A total of 394 male subjects aged 29–76 years were selected from among individuals visiting the hospital for regular medical check-ups. After Mt5178 C/A genotyping, a cross-sectional study assessing the combined effects of Mt5178 C/A polymorphism and habitual drinking on the risk of mildly decreased estimated glomerular filtration rate (eGFR) (<90 ml/min/1.73 m2) was conducted.

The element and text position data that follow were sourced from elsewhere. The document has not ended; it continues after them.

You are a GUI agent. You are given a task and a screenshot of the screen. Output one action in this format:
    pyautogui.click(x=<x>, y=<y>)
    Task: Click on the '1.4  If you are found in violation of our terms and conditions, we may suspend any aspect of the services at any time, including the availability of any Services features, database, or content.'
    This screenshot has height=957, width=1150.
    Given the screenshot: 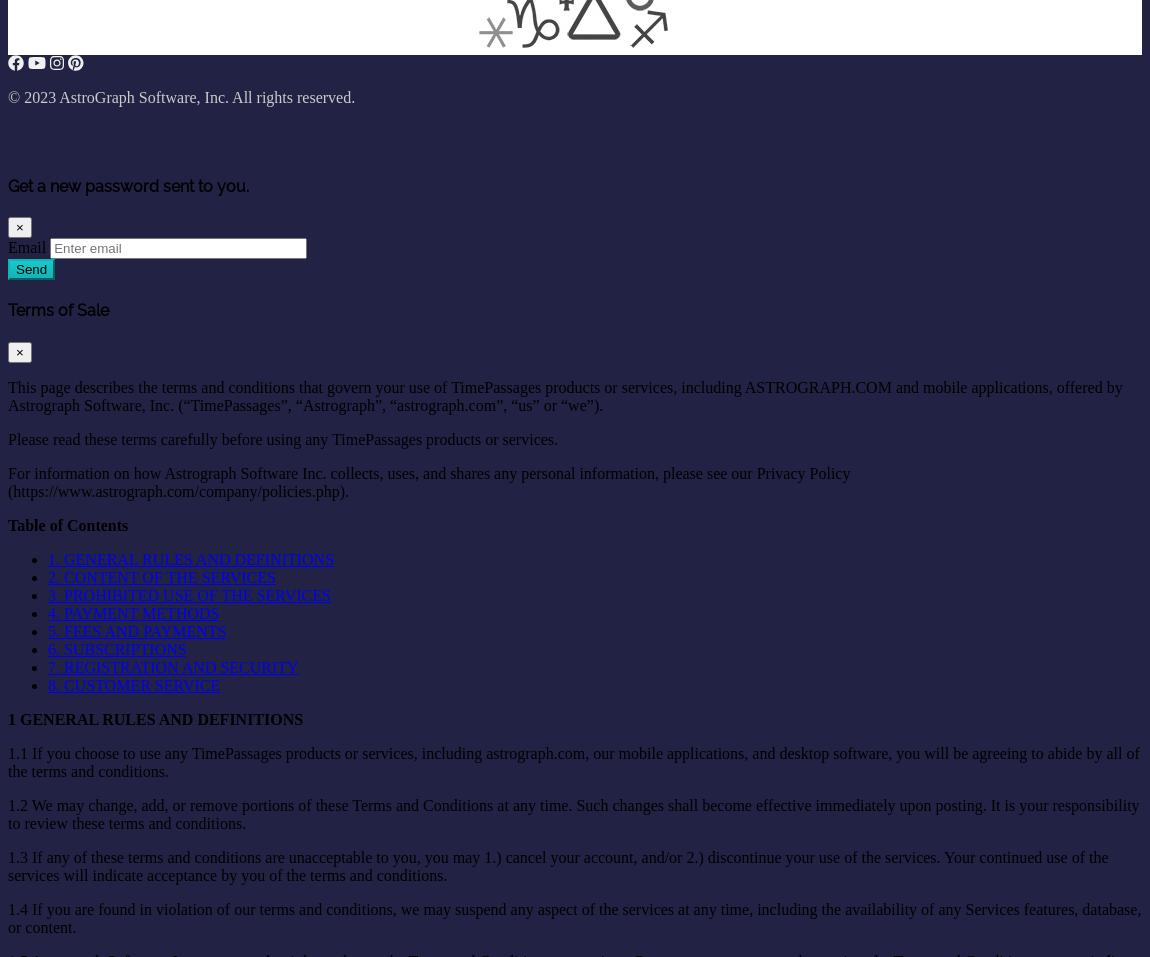 What is the action you would take?
    pyautogui.click(x=574, y=917)
    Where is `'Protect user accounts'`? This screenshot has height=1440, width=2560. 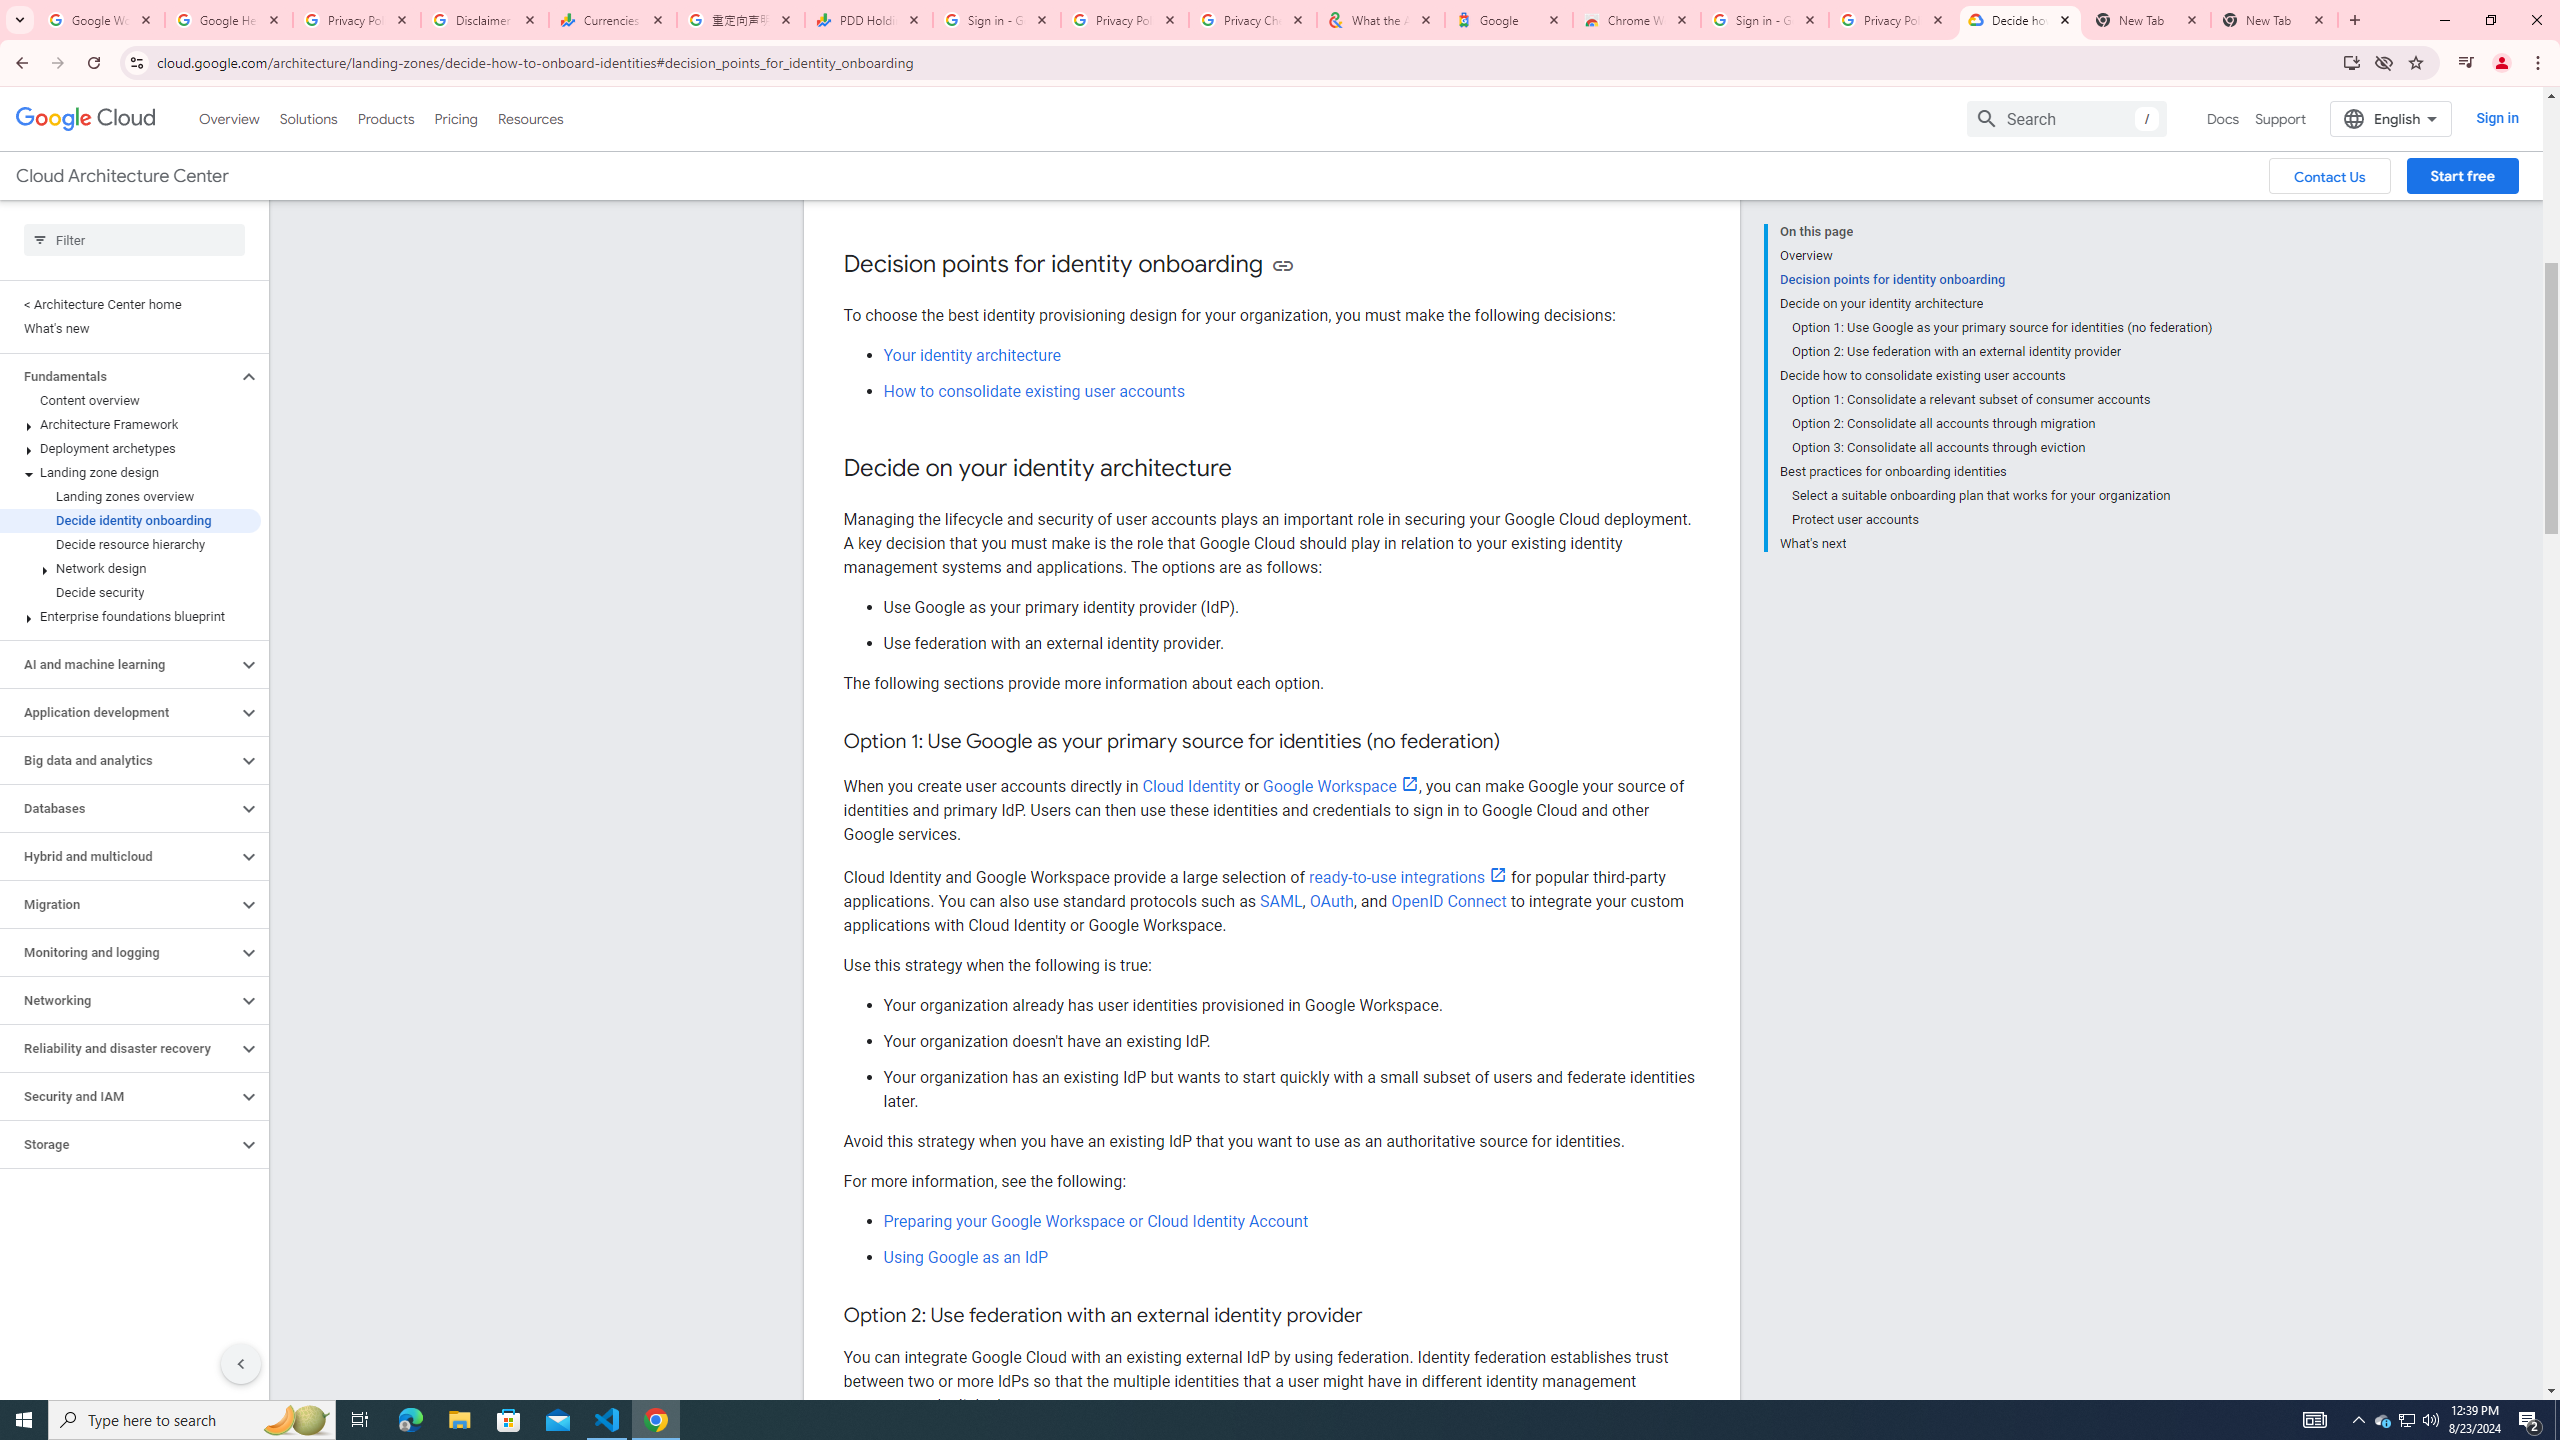 'Protect user accounts' is located at coordinates (2001, 518).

For Mt5178A genotypic men, habitual drinking may increase eGFR (P for trend = 0.003) or reduce the risk of mildly decreased eGFR (P for trend = 0.003). Daily drinkers had a significantly higher eGFR than non-drinkers (P = 0.005). The crude odds ratio for decreased eGFR was significantly lower in daily drinkers than in non-drinkers (odds ratio = 0.092, 95% confidence interval: 0.012-0.727, P = 0.024). On the other hand, for Mt5178C genotypic men, habitual drinking does not appear to affect eGFR.
The present results suggest a joint effect of Mt5178 C/A polymorphism and alcohol consumption on eGFR and the risk of mildly decreased eGFR in male Japanese subjects.